● WORK ORDER 1
For each statement below, answer yes or no depending on whether it agrees with the passage on extraction techniques, and quote the words from the passage that decide it. (a) Pairing ultrasound with PLE or SFE raises extraction efficiency. (b) In the integrated process, the phenolic compounds would be obtained by SFE. (c) The extraction process should ensure that all solvents are recycled.
● WORK ORDER 2
Extend the passage on combining extraction techniques, starting after its final sentence.

● READING PASSAGE
= Beginning of Section =
Extraction performance can be improved by combining or integrating two different extraction techniques. Combining ultrasound with PLE or SFE enhances extraction efficiency. In the future, process integration will allow the whole use of raw materials in a process that produces the nonpolar and polar fractions separately. In this case, the nonpolar fraction would be obtained by SFE and afterward, the phenolic compounds would be obtained by MAE, UAE, or PLE. The extraction process should guarantee the bioactivity of the compounds and ensure all solvents are recycled.
= End of Section =
● Dataset items
= Beginning of Section =
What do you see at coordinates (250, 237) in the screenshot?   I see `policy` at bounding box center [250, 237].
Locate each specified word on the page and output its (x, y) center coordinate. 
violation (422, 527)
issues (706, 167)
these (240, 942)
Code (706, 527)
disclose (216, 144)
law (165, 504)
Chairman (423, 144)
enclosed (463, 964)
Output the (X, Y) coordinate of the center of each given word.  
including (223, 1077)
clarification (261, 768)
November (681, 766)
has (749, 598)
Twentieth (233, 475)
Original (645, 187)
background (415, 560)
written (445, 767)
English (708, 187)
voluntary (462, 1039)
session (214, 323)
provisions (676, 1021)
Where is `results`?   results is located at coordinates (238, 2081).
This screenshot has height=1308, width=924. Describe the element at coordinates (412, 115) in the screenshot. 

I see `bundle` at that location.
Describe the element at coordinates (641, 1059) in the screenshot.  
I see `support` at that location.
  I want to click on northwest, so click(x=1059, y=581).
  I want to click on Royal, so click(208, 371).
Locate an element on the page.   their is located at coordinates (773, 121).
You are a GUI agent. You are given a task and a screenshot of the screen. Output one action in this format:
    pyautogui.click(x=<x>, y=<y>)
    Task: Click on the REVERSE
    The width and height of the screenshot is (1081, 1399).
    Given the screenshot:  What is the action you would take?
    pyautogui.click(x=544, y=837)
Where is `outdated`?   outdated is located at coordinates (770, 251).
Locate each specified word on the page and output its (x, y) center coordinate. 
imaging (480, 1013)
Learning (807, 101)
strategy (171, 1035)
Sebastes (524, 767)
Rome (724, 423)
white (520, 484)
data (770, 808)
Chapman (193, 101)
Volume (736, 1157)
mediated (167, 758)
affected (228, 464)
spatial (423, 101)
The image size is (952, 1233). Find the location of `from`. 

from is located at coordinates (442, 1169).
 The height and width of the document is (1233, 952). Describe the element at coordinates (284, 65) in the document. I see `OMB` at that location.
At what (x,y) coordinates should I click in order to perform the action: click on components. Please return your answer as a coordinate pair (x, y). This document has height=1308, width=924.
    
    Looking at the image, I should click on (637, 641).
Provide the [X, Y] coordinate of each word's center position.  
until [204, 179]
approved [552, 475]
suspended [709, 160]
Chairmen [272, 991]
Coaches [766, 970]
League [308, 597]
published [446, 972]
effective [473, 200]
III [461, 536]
= End of Section =
● EXERCISE OUTPUT 1
(a) Yes: "Combining ultrasound with PLE or SFE enhances extraction efficiency."
(b) No: "the nonpolar fraction would be obtained by SFE and afterward, the phenolic compounds would be obtained by MAE, UAE, or PLE."
(c) Yes: "ensure all solvents are recycled."

● EXERCISE OUTPUT 2
Since plants are an excellent source of phenolic compounds, it could be turned into a real source of natural products to substitute synthetic food additives in the near future. At present, the use of alternative extraction techniques and its scale-up should start to develop processes at the industrial scale to obtain more food ingredients based on phenolic compounds with future applications in the market. Further research and greater effort are necessary to develop this kind of processes to the industrial scale.